- Genre: Comedy; Game show;
- Presented by: Mark Dolan
- Country of origin: United Kingdom
- Original language: English
- No. of series: 3
- No. of episodes: 19 (list of episodes)

Production
- Running time: 50 minutes (inc. adverts)
- Production company: Objective Productions

Original release
- Network: Channel 4
- Release: 19 August 2005 – 25 April 2008

= Balls of Steel (TV series) =

British television comedy game show (2005–2008)

Balls of Steel is a British television comedy game show hosted by Mark Dolan. Dolan's special guests perform stunts and hold their nerve during hidden camera set-ups in the presence of celebrities or the British public.
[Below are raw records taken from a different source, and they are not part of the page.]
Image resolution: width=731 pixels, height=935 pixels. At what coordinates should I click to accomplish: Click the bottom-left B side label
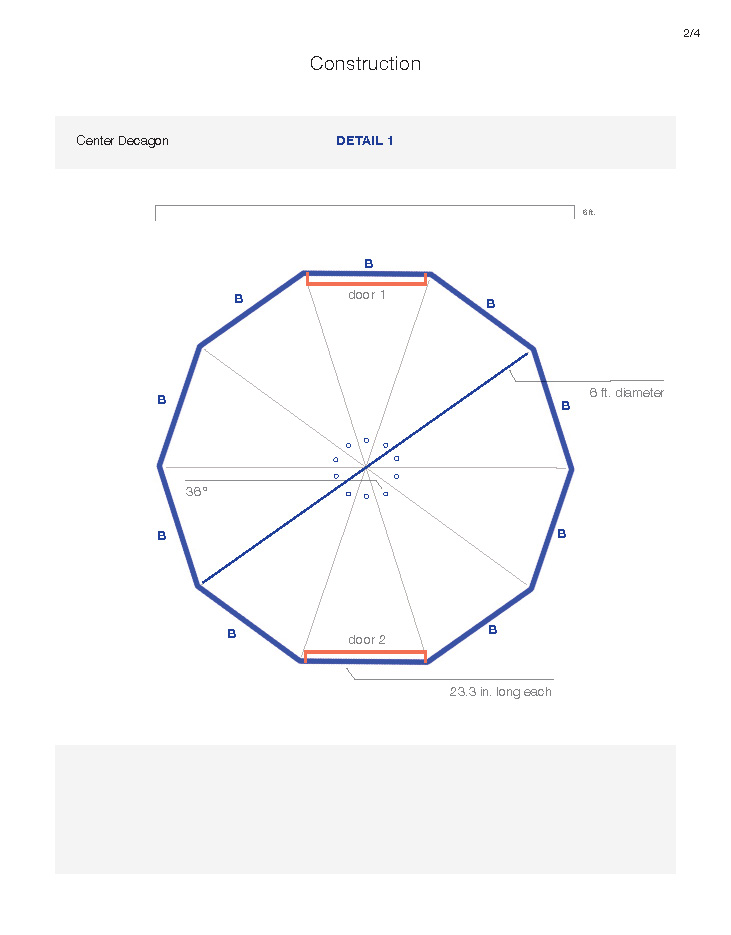point(231,634)
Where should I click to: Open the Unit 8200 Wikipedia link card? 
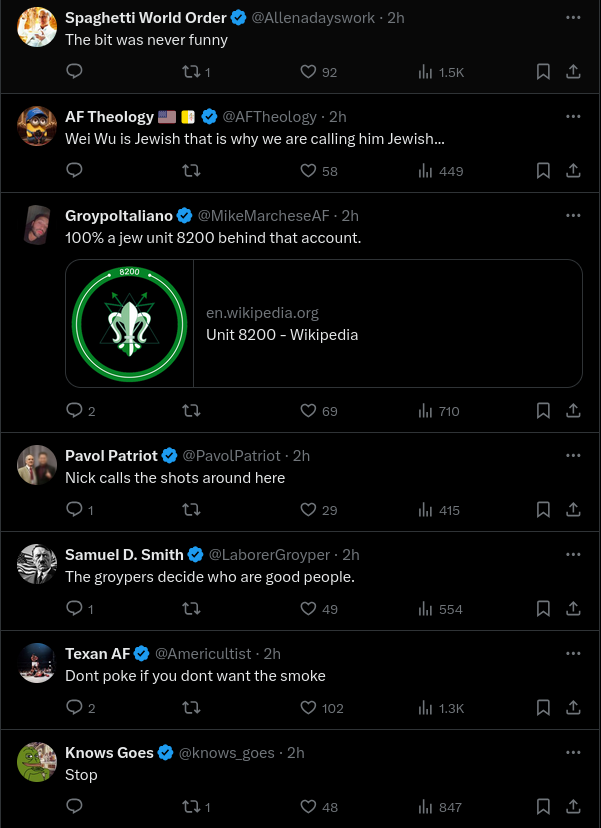pyautogui.click(x=324, y=323)
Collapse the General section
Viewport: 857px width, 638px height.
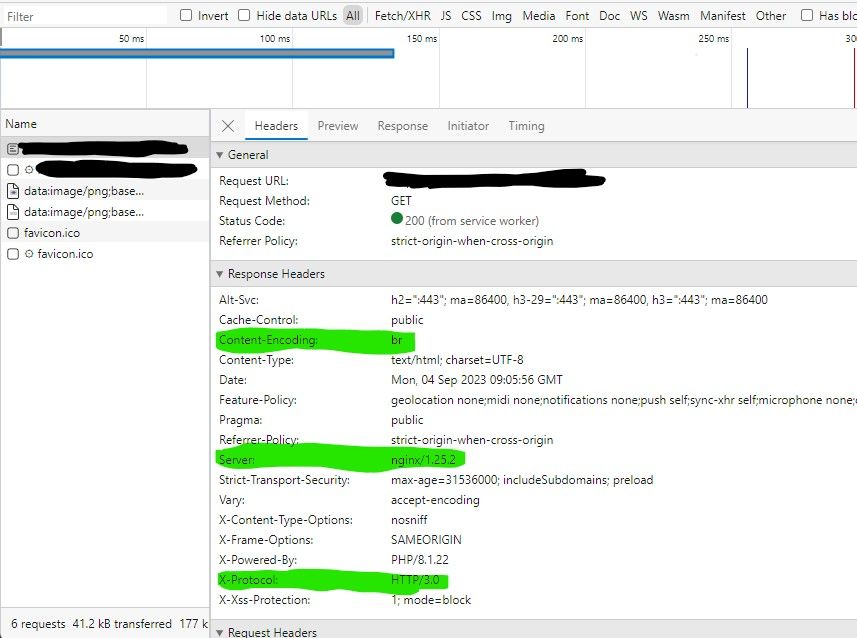click(x=219, y=155)
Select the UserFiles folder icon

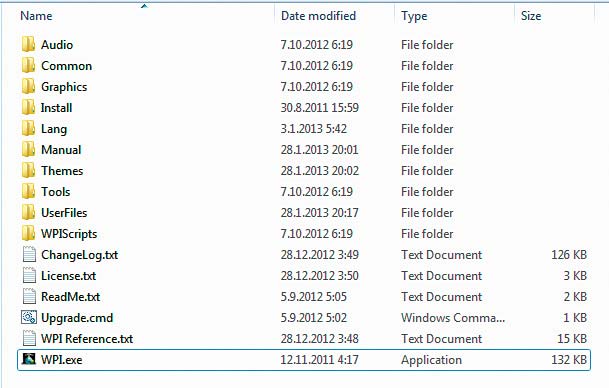click(28, 212)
Massive Balls of Steel, the spin-off series to Balls of Steel, was broadcast on E4, showing highlights of the show.

==Format==
There were a total of 12 acts. In each episode, six acts competed with one of them being the winner from the previous episode. At the end of each episode the studio audience had to decide which act had the biggest 'Balls of Steel' by voting on a keypad.

==Transmissions==

| Series | Episodes |  | Originally released |  |
| First released | Last released |
| 1 | 7 |  | 19 August 2005 | 30 September 2005 |
| 2 | 6 |  | 16 February 2007 | 23 March 2007 |
| 3 | 6 |  | 21 March 2008 | 25 April 2008 |

==Balls of Steel internationally==

===UK version broadcasts===
It aired on The Comedy Channel in Australia in 2011 and 2013 and in the past, has also been shown on the Nine Network. In Latin America, it is broadcast on Sony Entertainment Television, in New Zealand on C4, in Germany on RTL II, in Denmark on TV 2 Zulu, in Portugal on SIC Radical, Norway on TV2 Zebra, in Sweden on Kanal 5, in Poland on TVN, in the Netherlands on RTL 5, and in Russia on 2x2.

===Local versions===
An Australian version of the show, Balls of Steel Australia was put into production for Australian subscription television channel The Comedy Channel.

In 2007 an Italian version of the format was broadcast on Rai 2.

==Controversy==
Before its first broadcast, Balls of Steel received publicity during the London premiere of the film War of the Worlds when actor Tom Cruise was squirted with a water pistol disguised as a microphone as a part of Olivia Lee's Prank TV segment. Four people involved were arrested but were later released on bail. However, Cruise did not press charges, with his publicist saying, "These guys aren't worth the time or energy".

Others who were squirted with a water pistol included Fredrik Reinfeldt, Prime Minister of Sweden. Sveriges Television, where the Swedish version Ballar av stål was going to air, decided to cancel the show after massive criticism.

The show has also had its fair share of complaints from viewers. Some complaints were directed at the Annoying Devil for his roller coaster stunt where he threw buckets of "vomit" at the passengers. Balls of Steel responded to OFCOM saying that the vomit used by the Annoying Devil was fake and a disclaimer was added when the episode was repeated. A further complaint to OFCOM was not upheld when the show explained that the "victims" in Neg Dupree's Big Stranger Rodeo Urban Sports segment had been "set up". Barrie Hall, who played the Annoying Devil in series two and three, said in an interview that "just about everyone we 'get' has been set up by friends!"